The final stalk was a three day exercise. You were “inserted”, and then had to move (a long way) into the target area to within 200 yards of a steel target, take a shot at (hit) the target, move back out to a second firing position, and take a shot (hit) the target a second time – all within three days (72 hours) from your insertion. Sounds easy, right? Well, you had observers with binoculars trying to find you, jeep patrols running around looking for you, occasional foot patrols looking for you, and the terrain did not have a lot of cover (places to hide). Besides that, they knew you were coming, and from long experience, about where you would have to move and set up to get a successful shot.
If you stood up, moved quickly, ate, went to the bathroom, or even scratched the bugs and ants all over you, you could give yourself away – and it was over. I only beat them because I didn’t set up where they expected at 200 yards. I was only 75 yards from the target when I fired the first time, and about 125 yards the second time. I stayed well within their “home” circle…
If your goal is worth it, take your time, be patient, and go for the long win, not the quick “victory”.

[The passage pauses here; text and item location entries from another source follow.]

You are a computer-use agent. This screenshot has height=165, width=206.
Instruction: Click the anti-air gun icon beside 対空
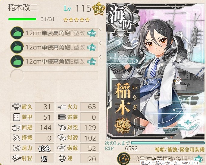[62, 127]
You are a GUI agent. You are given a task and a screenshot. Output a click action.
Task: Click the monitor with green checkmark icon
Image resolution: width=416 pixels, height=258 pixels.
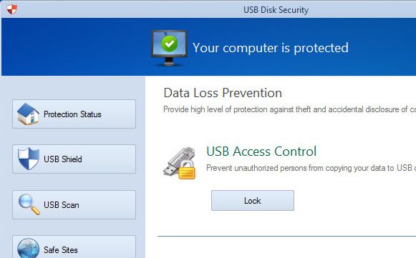(x=169, y=48)
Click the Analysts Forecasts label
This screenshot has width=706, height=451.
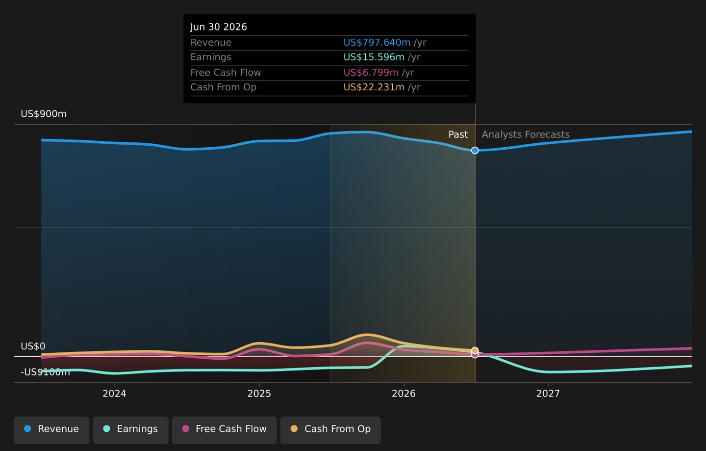point(526,134)
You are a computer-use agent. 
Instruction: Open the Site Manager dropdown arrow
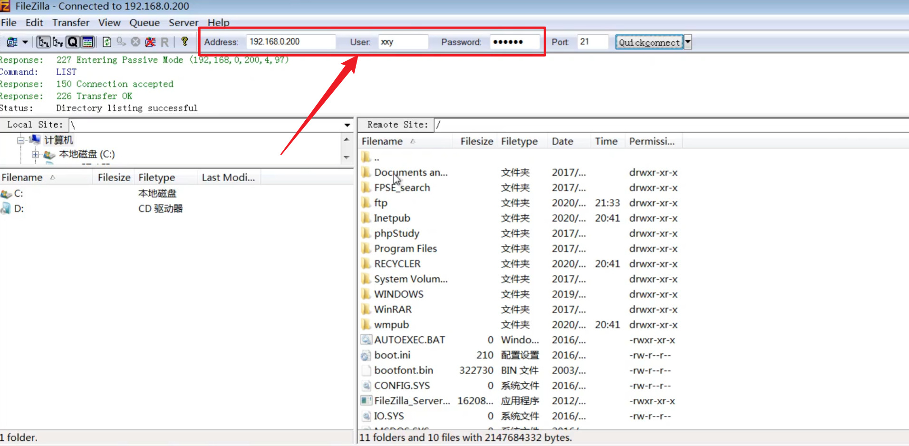(25, 42)
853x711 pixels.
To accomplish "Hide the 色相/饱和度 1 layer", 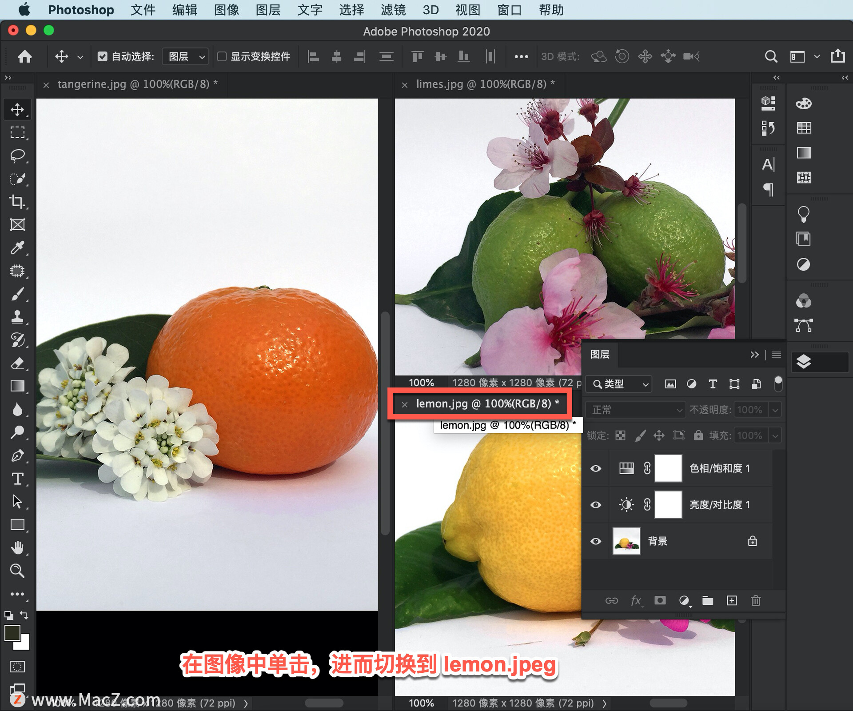I will pos(596,468).
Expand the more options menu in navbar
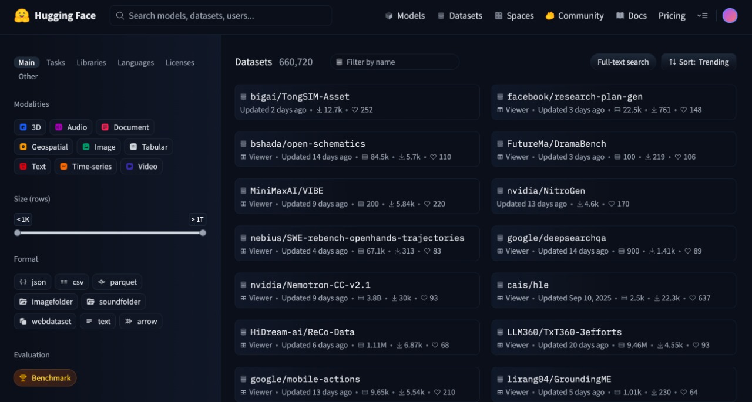This screenshot has height=402, width=752. tap(702, 16)
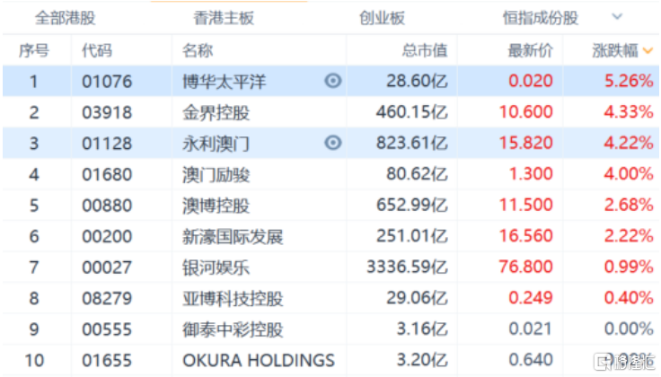Click the 名称 column header
Image resolution: width=661 pixels, height=377 pixels.
coord(198,50)
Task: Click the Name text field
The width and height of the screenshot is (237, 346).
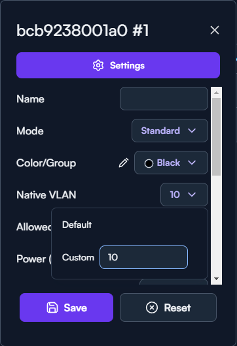Action: click(164, 99)
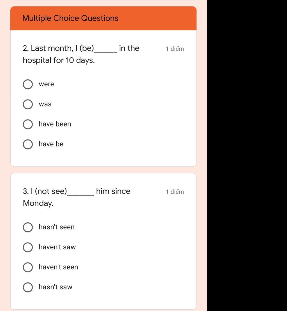
Task: Click the 'have been' label text
Action: (x=55, y=124)
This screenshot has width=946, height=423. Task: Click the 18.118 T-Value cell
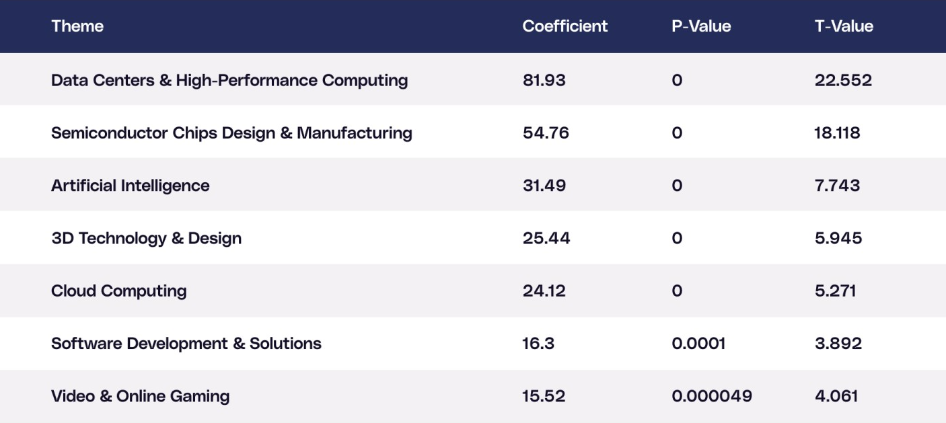[x=837, y=133]
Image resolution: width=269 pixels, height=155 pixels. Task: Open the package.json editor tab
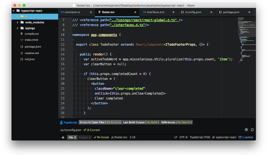[x=231, y=12]
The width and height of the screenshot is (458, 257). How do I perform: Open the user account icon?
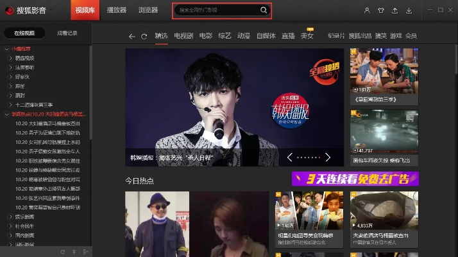click(x=367, y=10)
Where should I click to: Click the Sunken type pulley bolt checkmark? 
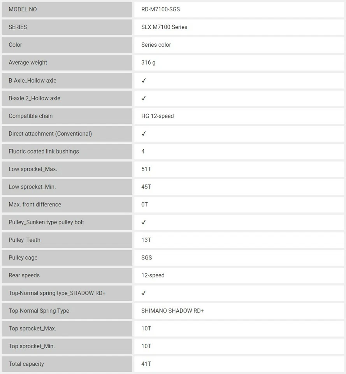(144, 222)
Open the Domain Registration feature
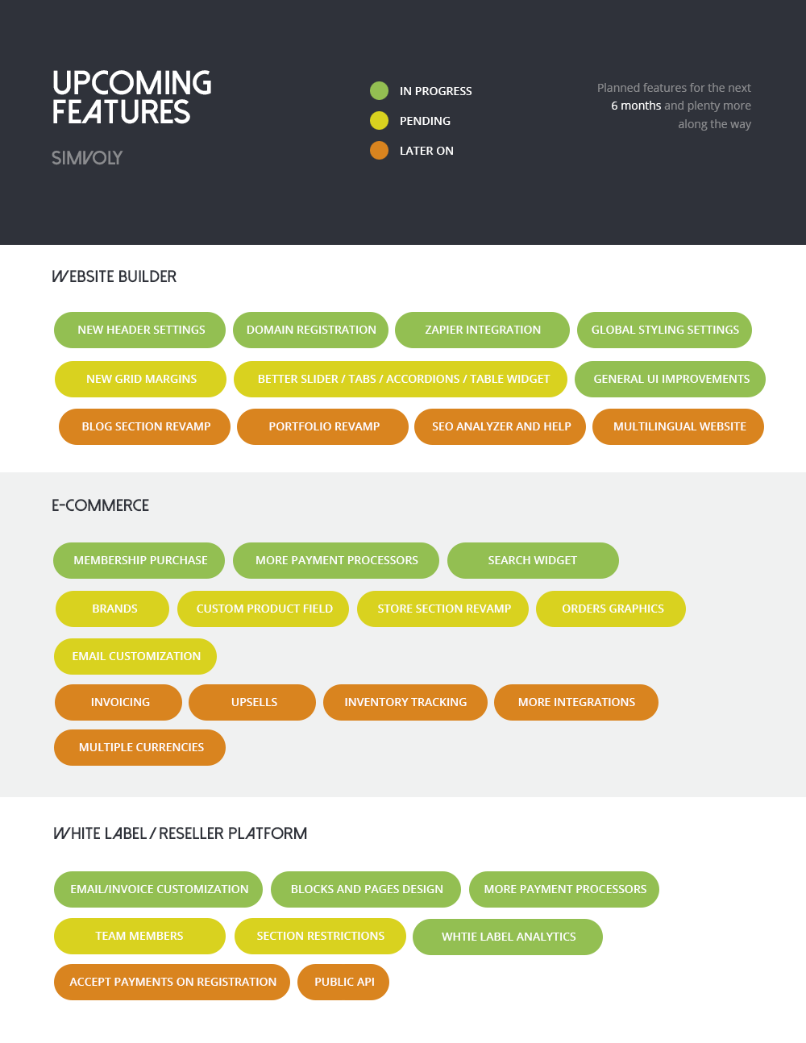 point(310,330)
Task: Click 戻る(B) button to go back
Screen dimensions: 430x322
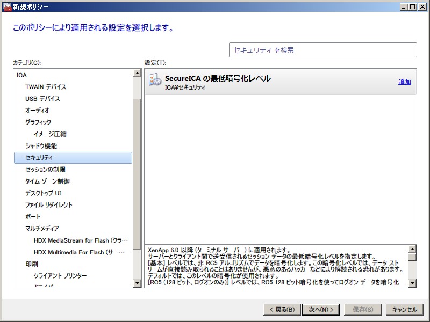Action: [x=281, y=309]
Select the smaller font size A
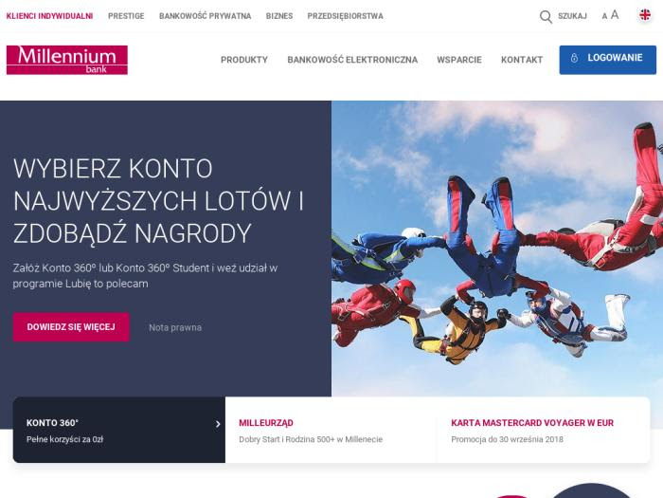Image resolution: width=663 pixels, height=498 pixels. [x=604, y=16]
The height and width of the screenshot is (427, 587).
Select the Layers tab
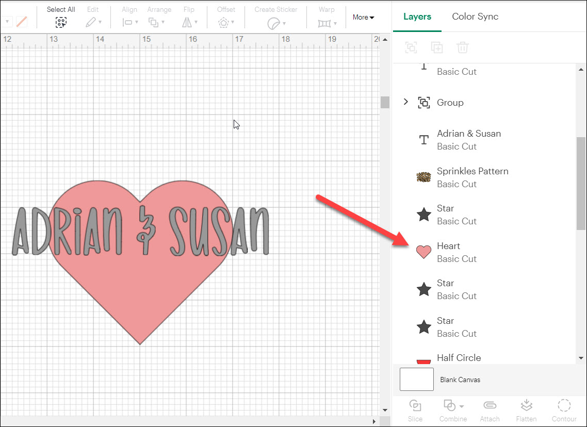click(417, 17)
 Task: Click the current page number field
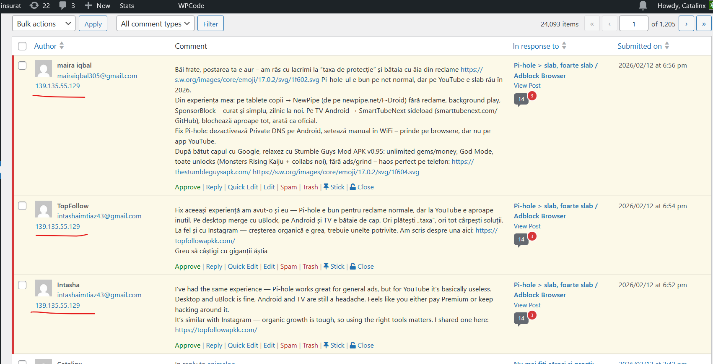[633, 24]

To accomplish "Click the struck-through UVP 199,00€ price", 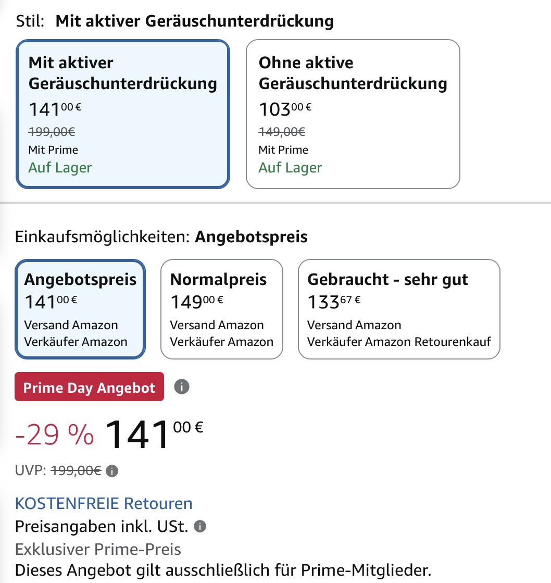I will point(76,470).
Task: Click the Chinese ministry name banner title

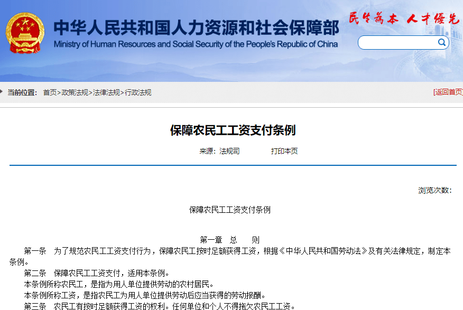Action: click(x=196, y=27)
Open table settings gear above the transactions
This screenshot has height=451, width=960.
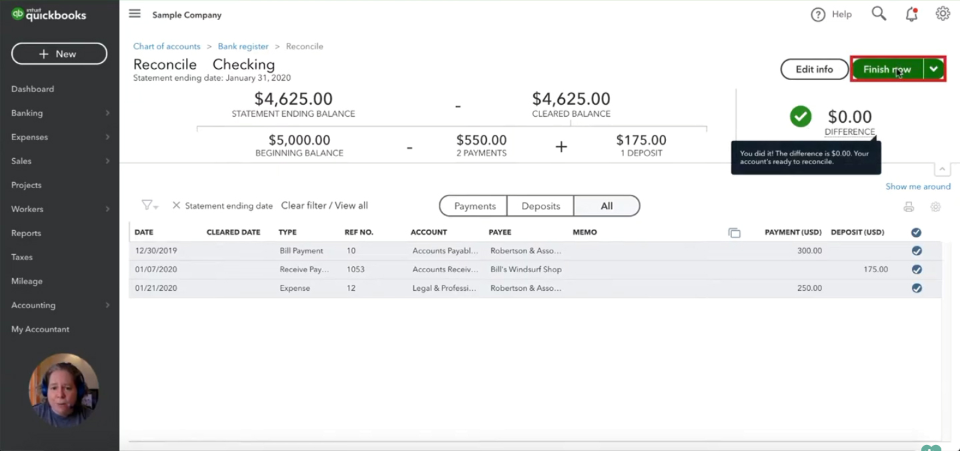pyautogui.click(x=935, y=207)
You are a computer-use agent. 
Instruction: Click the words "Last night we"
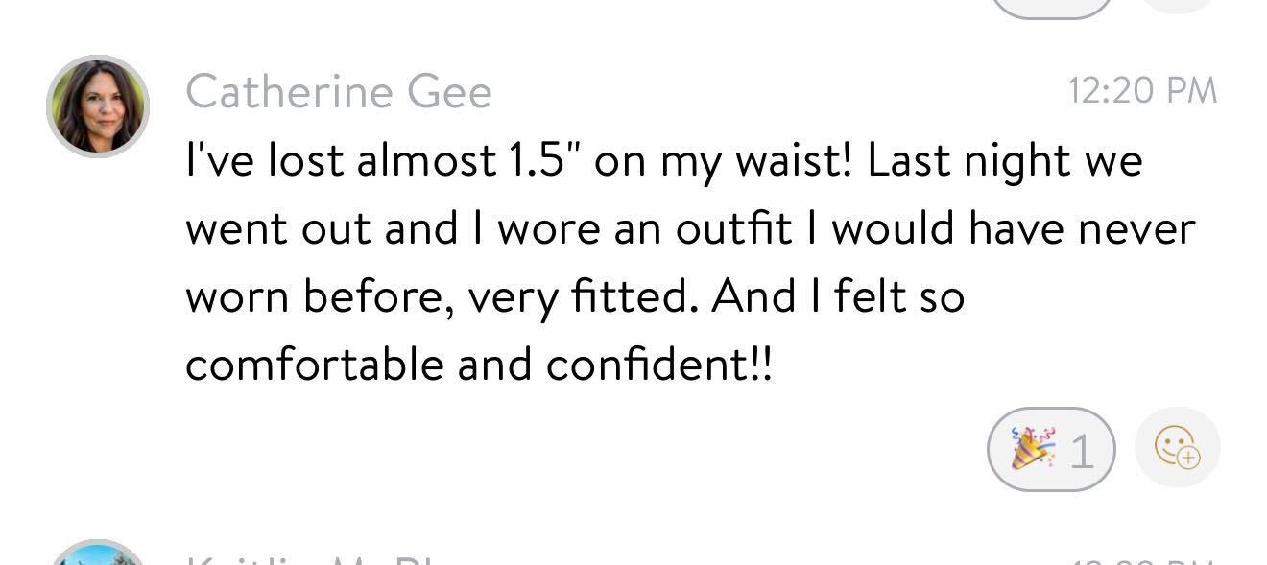[1004, 161]
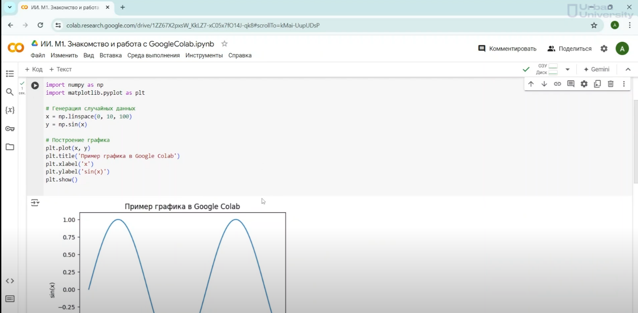The width and height of the screenshot is (638, 313).
Task: Open the cell settings gear icon
Action: coord(584,84)
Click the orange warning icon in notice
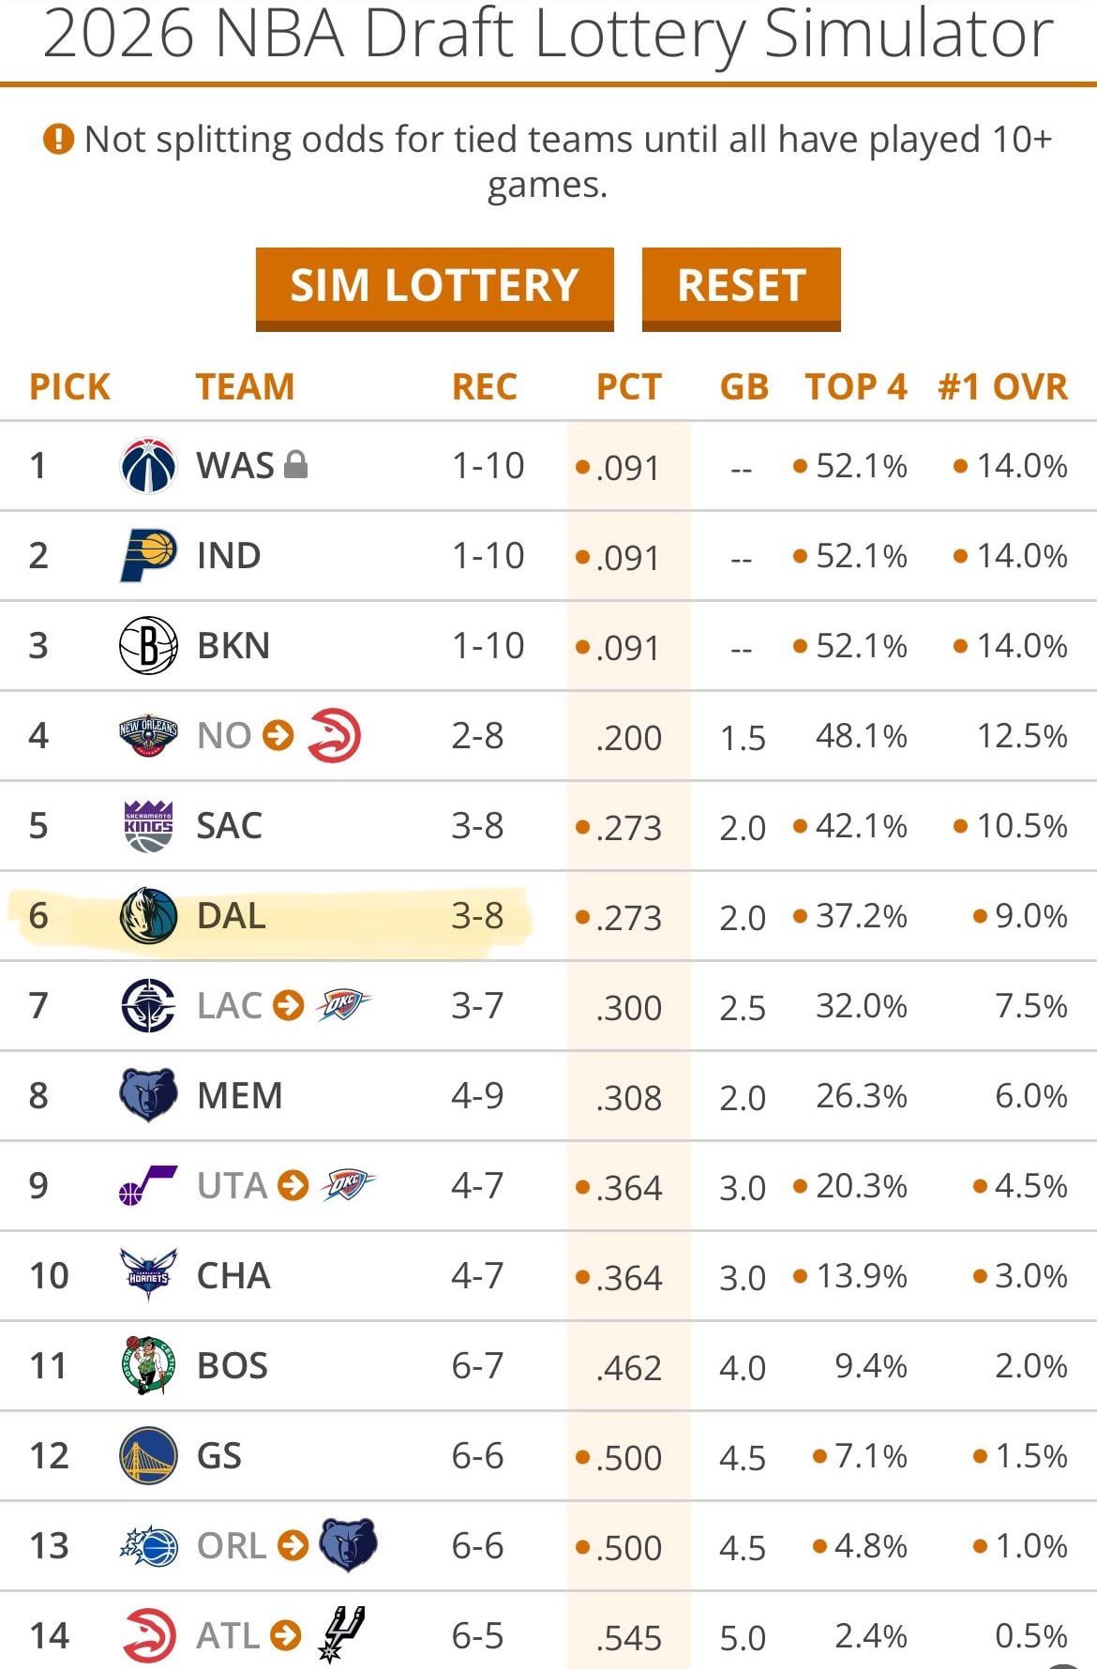The height and width of the screenshot is (1669, 1097). [58, 140]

Perseverance: Finally, perseverance. Despite the obstacles (terrain, weather, bugs, hunger, enemy patrols, lack of sleep, soiled trousers, heat/cold, bright sun or darkness, or anything else), a successful sniper will just continue on and not be distracted from his objective. No matter what. I didn’t enjoy the physical aspects of the final stalk, but I sure did enjoy watching their faces when I took those shots…and remained undetected.
Decide what you want, use B.R.A.S.S. to set up the basics, then gain as much knowledge about it as you can, decide your course of action and define what you want to achieve (mission). Focus intently on your goal, be patient, and don’t ever give up. Good hunting!